Texte à lire
%%

Corporate Social Resonsibility : Le GM aurait-il détourné le système ?

Avec le scandale concernant la National CSR Foundation que Sunday Times a révélé dans sa dernière livraison, un suivi s’imposait. Notre dossier de la semaine est sur la gestion des fonds portant sur le Corporate Social Responsibility suite aux récents amendements apportés par le gouvernement MSM-ML dans son dernier budget. Des amendements qui ont chamboulé le système existant : ainsi, les parties prenantes dénoncent le fait que des ONG commencent à fermer leurs portes par manque de fonds, ainsi que le manque de transparence quant à l’allocation des fonds par la NCSRF. Certains n’hésitent pas à affirmer que le gouvernement a accaparé ce qui relevait de la politique sociétale des entreprises à son compte et aurait même créé une taxe « déguisée » pour se constituer une « manne ».

En 2009, Rama Sithanen, alors ministre des Finances, lançait le programme Corporate Social Responsibility (CSR) dans le but de combattre la pauvreté en invitant les entreprises du secteur privé à y apporter leur contribution. Les compagnies et autres groupes doivent ainsi allouer 2 % de leurs bénéfices à des activités sociales.

%%

Liste des entrées

%%

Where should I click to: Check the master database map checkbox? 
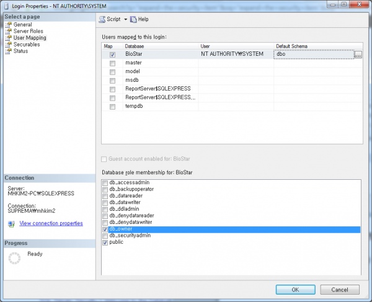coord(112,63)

%%
%%

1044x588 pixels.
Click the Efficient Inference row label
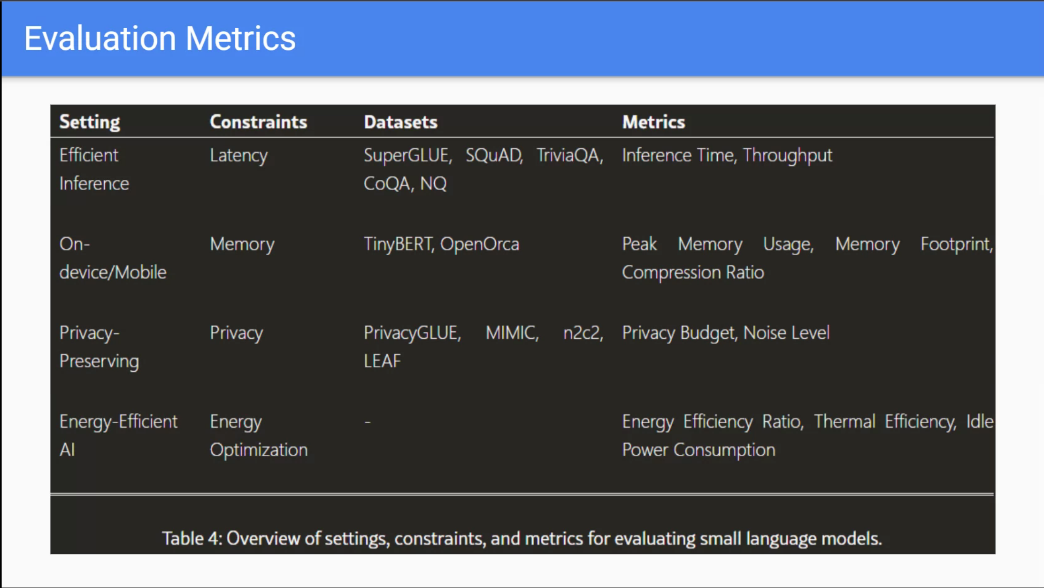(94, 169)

%%

Objectif 1
Dites si chaque affirmation ci-dessous est conforme à l'article sur la responsabilité sociale des entreprises, par oui ou par non, en citant mot pour mot le passage qui permet de trancher. (a) Le programme CSR a été lancé en 2009 par Rama Sithanen, alors ministre des Finances. (b) Les entreprises doivent consacrer 5 % de leurs bénéfices à des activités sociales. (c) Les récents amendements ont été apportés par le gouvernement MSM-ML dans son dernier budget.
Objectif 2
Écrivez la suite de l'article sur la responsabilité sociale des entreprises, en reprenant juste après sa dernière phrase.

Réponse 1
(a) Oui : « En 2009, Rama Sithanen, alors ministre des Finances, lançait le programme Corporate Social Responsibility (CSR) ».
(b) Non : « Les compagnies et autres groupes doivent ainsi allouer 2 % de leurs bénéfices à des activités sociales. »
(c) Oui : « suite aux récents amendements apportés par le gouvernement MSM-ML dans son dernier budget ».

Réponse 2
 Or, en 2015, le gouvernement Lepep, avec Pravind Jugnauth aux Finances, annonce l’abolition de ce système. Les entreprises ne pourront plus utiliser leurs fonds CSR selon leur propre politique sociétale. Pravind Jugnauth avait ainsi annoncé la création de la National CSR Foundation (NCSRF), qui est en opération depuis janvier 2017. Dès lors, les entreprises du secteur privé doivent verser 50 à 75 % des 2 % directement à la NCSRF. À son tour, le gouvernement utilise les fonds de cette fondation pour venir en aide aux ONG qu’il a sélectionnées.

Une politique qui est loin de faire l’unanimité

Selon un CSR Manager sous couvert de l’anonymat, le nouveau système CSR s’apparente plutôt à une Corporate Social Tax surtout après la création de la National CSR Foundation (NCSRF). La CSR serait, selon lui, devenu une manne politique.

Plusieurs autres compagnies qui ont à cœur leur politique sociale décrient le nouveau système. Idem pour les ONG qui dépendent de ces derniers. Selon l’économiste Namben Mootoosamy, il y a très peu de transparence quant à la gestion des fonds CSR par la NCSRF. Sollicité, le CSR Manager d’un groupe du secteur privé a expliqué, sous le couvert de l’anonymat, que le CSR est devenu « une manne politique ». Et d’ajouter que l’actuel gouvernement a apporté des changements au programme CSR, non pas pour le meilleur mais « pour le pire ».

Des ONG ferment leurs portes

Depuis la mise en opération de la NCSRF, des ONG ont dû mettre la clé sous le paillasson, vu elles éprouvaient des difficultés à survivre. Selon Danny Philippe, ancien membre et employé de LEAD, certaines ONG sont forcées à réduire leurs effectifs. « La création de la NCSRF et cette mesure mise en place par le gouvernement pour que le secteur privé verse 50 % des 2 % des bénéfices directement à cette fondation sont les principales causes derrière les difficultés qu’éprouvent les ONG », soutient Danny Philippe.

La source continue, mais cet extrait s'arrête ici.